Re: [PATCH v3 1/1] Documentation/core-api: Add swiotlb documentation

From: Petr Tesařík
Date: Tue Apr 30 2024 - 16:09:37 EST


On Tue, 30 Apr 2024 15:48:42 +0000
Michael Kelley <mhklinux@xxxxxxxxxxx> wrote:

> From: Petr Tesařík <petr@xxxxxxxxxxx> Sent: Tuesday, April 30, 2024 4:24 AM
> > >
> > > +Usage Scenarios
> > > +---------------
> > > +swiotlb was originally created to handle DMA for devices with addressing
> > > +limitations. As physical memory sizes grew beyond 4 GiB, some devices could
> > > +only provide 32-bit DMA addresses. By allocating bounce buffer memory below
> > > +the 4 GiB line, these devices with addressing limitations could still work and
> > > +do DMA.
> >
> > IIRC the origins are even older and bounce buffers were used to
> > overcome the design flaws inherited all the way from the original IBM
> > PC. These computers used an Intel 8237 for DMA. This chip has a 16-bit
> > address register, but even the early 8088 CPUs had a 20-bit bus. So IBM
> > added a separate 74LS670 4-by-4 register file chip to provide the high 4
> > bits for each of the 4 DMA channels. As a side note, these bits were not
> > updated when the 8237 address register was incrementing from 0xffff, so
> > DMA would overflow at every 64K address boundary. PC AT then replaced
> > these 4 bits with an 8-bit DMA "page" register to match the 24-bit
> > address bus of an 80286. This design was not changed for 32-bit CPUs
> > (i.e. 80386).
> >
> > In short, bounce buffers were not introduced because of 64-bit CPUs.
> > They were already needed on 386 systems.
> >
> > OTOH this part of the history need not be mentioned in the
> > documentation (unless you WANT it).
>
> I knew there was some even earlier history, but I didn't know the
> details. :-( I'll add some qualifying wording about there being multiple
> DMA addressing limitations during the history of the x86 PCs, with
> the 32-bit addressing as a more recent example. But I won't try to
> cover the details of what you describe.

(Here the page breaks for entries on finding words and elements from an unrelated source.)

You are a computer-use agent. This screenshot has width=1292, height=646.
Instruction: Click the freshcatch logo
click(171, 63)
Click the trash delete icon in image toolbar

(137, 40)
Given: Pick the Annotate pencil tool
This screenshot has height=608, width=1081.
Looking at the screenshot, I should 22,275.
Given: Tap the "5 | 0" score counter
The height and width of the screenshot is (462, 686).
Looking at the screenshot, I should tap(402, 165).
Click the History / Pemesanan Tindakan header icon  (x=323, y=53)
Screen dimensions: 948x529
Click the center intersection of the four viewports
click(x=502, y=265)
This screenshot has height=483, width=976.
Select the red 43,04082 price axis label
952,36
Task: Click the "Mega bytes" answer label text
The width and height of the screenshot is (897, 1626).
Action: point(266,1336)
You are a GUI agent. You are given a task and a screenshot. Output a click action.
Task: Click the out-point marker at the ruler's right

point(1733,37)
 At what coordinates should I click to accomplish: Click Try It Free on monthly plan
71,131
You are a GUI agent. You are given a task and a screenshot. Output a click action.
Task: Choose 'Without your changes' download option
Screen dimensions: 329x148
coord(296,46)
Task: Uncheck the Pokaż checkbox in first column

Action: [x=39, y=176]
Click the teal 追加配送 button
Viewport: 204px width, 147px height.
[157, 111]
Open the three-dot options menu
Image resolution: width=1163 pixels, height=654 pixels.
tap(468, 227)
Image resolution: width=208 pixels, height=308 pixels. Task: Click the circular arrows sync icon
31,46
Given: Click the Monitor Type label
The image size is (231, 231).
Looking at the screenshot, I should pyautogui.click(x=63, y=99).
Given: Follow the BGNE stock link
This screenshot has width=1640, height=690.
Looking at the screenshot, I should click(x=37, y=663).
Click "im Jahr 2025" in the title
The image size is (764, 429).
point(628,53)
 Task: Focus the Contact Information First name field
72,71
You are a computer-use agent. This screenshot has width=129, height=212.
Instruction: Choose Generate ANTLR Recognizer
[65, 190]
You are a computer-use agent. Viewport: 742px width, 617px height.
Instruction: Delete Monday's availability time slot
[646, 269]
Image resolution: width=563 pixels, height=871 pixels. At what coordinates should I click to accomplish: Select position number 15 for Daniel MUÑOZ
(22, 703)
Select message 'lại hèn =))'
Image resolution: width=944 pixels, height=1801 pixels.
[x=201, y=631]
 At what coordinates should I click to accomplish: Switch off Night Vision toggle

Yes, this sounds like a good level of detail.

> > > +
> > > +More recently, Confidential Computing (CoCo) VMs have the guest VM's memory
> > > +encrypted by default, and the memory is not accessible by the host hypervisor
> > > +and VMM. For the host to do I/O on behalf of the guest, the I/O must be
> > > +directed to guest memory that is unencrypted. CoCo VMs set a kernel-wide option
> > > +to force all DMA I/O to use bounce buffers, and the bounce buffer memory is set
> > > +up as unencrypted. The host does DMA I/O to/from the bounce buffer memory, and
> > > +the Linux kernel DMA layer does "sync" operations to cause the CPU to copy the
> > > +data to/from the original target memory buffer. The CPU copying bridges between
> > > +the unencrypted and the encrypted memory. This use of bounce buffers allows
> > > +existing device drivers to "just work" in a CoCo VM, with no modifications
> > > +needed to handle the memory encryption complexity.
> >
> > This part might be misleading. It sounds as if SWIOTLB would not be
> > needed if drivers were smarter.
>
> I'm not sure I understand the point you are making. It is possible for a
> driver to do its own manual bounce buffering to handle encrypted memory.
> For example, in adding support for CoCo VMs, we encountered such a
> driver/device with complex DMA and memory requirements that already
> did some manual bounce buffering. When used in a CoCo VM, driver
> modifications were needed to handle encrypted memory, but that was
> the preferred approach because of the pre-existing manual bounce
> buffering. In that case, indeed swiotlb was not needed by that driver/device.
> But in the general case, we don't want to require driver modifications for
> CoCo VMs. swiotlb bounce buffering makes it all work in the exactly the
> situation you describe where the buffer memory could have originated
> in a variety of places.
>
> Could you clarify your point? Or perhaps suggest alternate wording
> that would help avoid any confusion?

Ah, I wasn't aware that some drivers implement their own bounce
buffers. I can't say I'm really happy about it, because such drivers
must inevitably deal with all the complexities like IOMMU, decrypting,
etc. But you're right - bounce buffers can be implemented by individual
drivers.

I have now read the sentence again, and the problematic wording is
"existing device drivers". I know it's not the same as "legacy device
drivers", but it still leaves some doubt whether "future device drivers"
should make use of SWIOTLB. So either remove "existing" or be more
explicit and say "existing and future device drivers". Then it sounds
fine to me.

HTH
Petr T